158. The Thoracic Duct. This duct is a tube from fifteen to eighteen inches long, which passes upwards in front of the spine to reach the base of the neck, where it opens at the junction of the great veins of the left side of the head with those of the left arm. Thus the thoracic duct acts as a kind of feeding pipe to carry along the nutritive material obtained from the food and to pour it into the blood current. It is to be remembered that the lacteals are in reality lymphatics—the lymphatics of the intestines.
[Illustration: Fig. 61.—Section of a Lymphatic Gland.

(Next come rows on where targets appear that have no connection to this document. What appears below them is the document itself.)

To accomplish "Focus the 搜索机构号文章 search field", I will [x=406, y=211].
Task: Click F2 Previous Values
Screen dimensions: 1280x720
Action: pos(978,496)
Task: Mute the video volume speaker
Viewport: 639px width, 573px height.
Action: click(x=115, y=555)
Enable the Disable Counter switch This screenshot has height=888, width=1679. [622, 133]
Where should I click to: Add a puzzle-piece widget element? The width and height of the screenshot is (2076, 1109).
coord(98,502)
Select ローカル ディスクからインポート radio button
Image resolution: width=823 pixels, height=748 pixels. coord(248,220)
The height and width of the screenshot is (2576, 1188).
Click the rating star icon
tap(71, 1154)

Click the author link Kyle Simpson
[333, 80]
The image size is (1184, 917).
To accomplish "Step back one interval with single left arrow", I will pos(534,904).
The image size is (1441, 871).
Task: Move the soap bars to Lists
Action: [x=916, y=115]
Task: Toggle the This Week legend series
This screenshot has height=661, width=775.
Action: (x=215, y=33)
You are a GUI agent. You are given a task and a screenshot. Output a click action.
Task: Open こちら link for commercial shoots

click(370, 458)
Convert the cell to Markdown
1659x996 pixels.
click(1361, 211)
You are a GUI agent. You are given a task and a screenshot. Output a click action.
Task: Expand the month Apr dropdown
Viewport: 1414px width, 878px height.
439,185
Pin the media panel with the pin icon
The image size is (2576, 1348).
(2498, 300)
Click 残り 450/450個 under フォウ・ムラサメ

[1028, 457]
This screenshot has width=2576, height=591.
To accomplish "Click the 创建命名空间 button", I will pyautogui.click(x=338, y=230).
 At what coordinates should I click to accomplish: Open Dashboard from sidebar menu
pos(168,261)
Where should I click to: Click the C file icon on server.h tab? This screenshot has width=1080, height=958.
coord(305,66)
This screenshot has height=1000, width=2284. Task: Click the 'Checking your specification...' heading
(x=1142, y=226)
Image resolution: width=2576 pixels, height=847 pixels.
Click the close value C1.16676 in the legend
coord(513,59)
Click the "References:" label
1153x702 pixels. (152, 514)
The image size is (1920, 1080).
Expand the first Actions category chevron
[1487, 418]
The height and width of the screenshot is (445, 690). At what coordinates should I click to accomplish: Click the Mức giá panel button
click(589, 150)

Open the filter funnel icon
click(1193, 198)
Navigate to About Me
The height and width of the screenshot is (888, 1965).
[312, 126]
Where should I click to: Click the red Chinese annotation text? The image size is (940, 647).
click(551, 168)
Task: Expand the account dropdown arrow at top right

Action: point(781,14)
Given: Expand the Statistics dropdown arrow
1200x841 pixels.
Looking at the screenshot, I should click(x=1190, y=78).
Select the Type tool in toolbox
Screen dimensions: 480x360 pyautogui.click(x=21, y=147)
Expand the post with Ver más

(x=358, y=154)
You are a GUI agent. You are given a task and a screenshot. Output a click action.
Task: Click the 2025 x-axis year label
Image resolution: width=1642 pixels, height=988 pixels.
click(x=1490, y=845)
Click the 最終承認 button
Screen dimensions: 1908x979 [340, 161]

A, strong fibrous capsule sending partitions
into the gland;
B, partitions between the follicles or
pouches of the cortical or
outer portion;
C, partitions of the medullary
or central portion;
D, E, masses of protoplasmic matter in
the pouches of the gland;
F, lymph-vessels which bring lymph to
the gland, passing into its
center;
G, confluence of those leading to the
efferent vessel;
H, vessel which carries the lymph away
from the gland.
]
159. The Lymphatics. In nearly every tissue and organ of the body there is a marvelous network of vessels, precisely like the lacteals, called the lymphatics. These are busily at work taking up and making over anew waste fluids or surplus materials derived from the blood and tissues generally. It is estimated that the quantity of fluid picked up from the tissues by the lymphatics and restored daily to the circulation is equal to the bulk of the blood in the body. The lymphatics seem to start out from the part in which they are found, like the rootlets of a plant in the soil. They carry a turbid, slightly yellowish fluid, called lymph, very much like blood without the red corpuscles.
Now, just as the chyle was not fit to be immediately taken up by the blood, but was passed through the mesenteric glands to be properly worked over, so the lymph is carried to the lymphatic glands, where it undergoes certain changes to fit it for being poured into the blood. Nature, like a careful housekeeper, allows nothing to be wasted that can be of any further service in the animal economy (Figs. 63 and 64).
The lymphatics unite to form larger and larger vessels, and at last join the thoracic duct, except the lymphatics of the right side of the head and chest and right arm. These open by the right lymphatic duct into the venous system on the right side of the neck.